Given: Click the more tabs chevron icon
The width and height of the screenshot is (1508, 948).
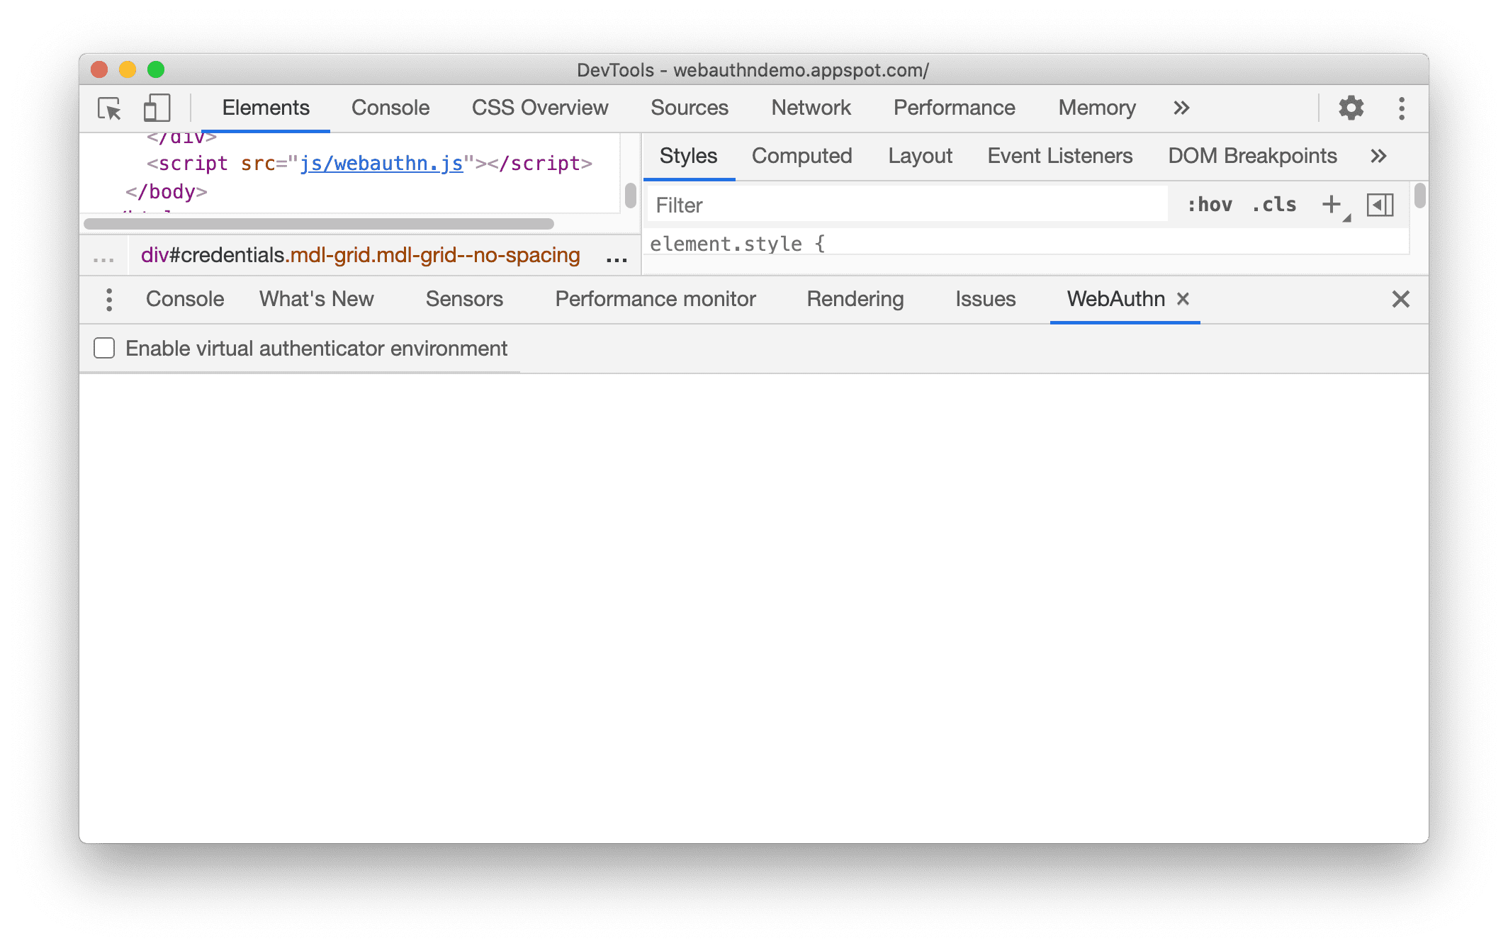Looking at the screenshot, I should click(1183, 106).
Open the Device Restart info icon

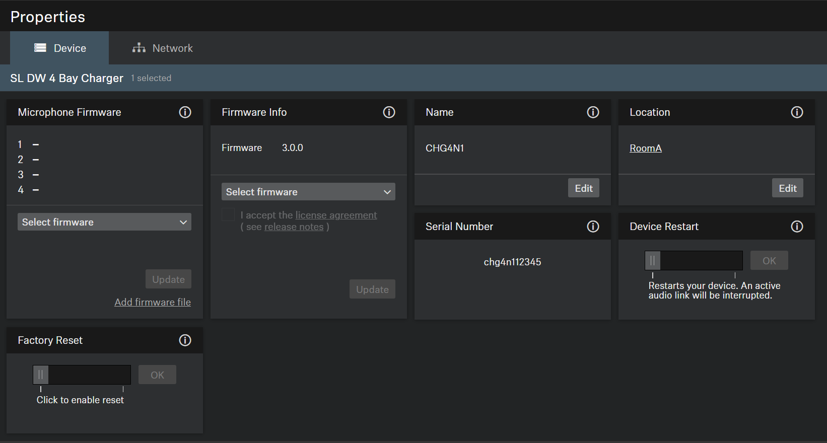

********

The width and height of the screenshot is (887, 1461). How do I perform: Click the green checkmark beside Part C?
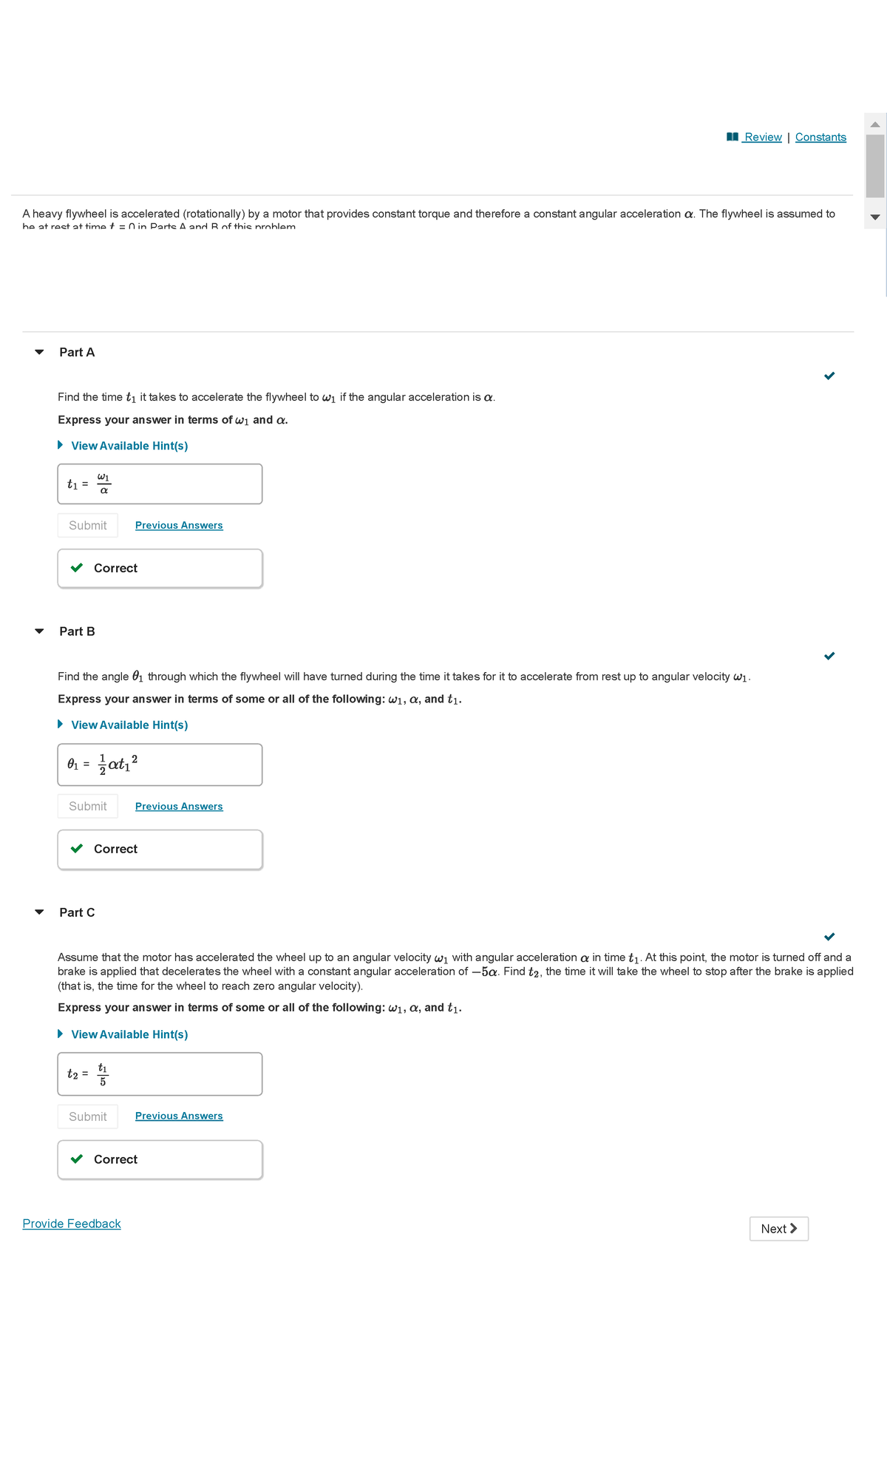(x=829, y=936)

********

_DESCRIPTION OF THE TASK:_
Determine how many lines above contain the string "icon". Give only that number.

_COMPLETED EXERCISE:_
2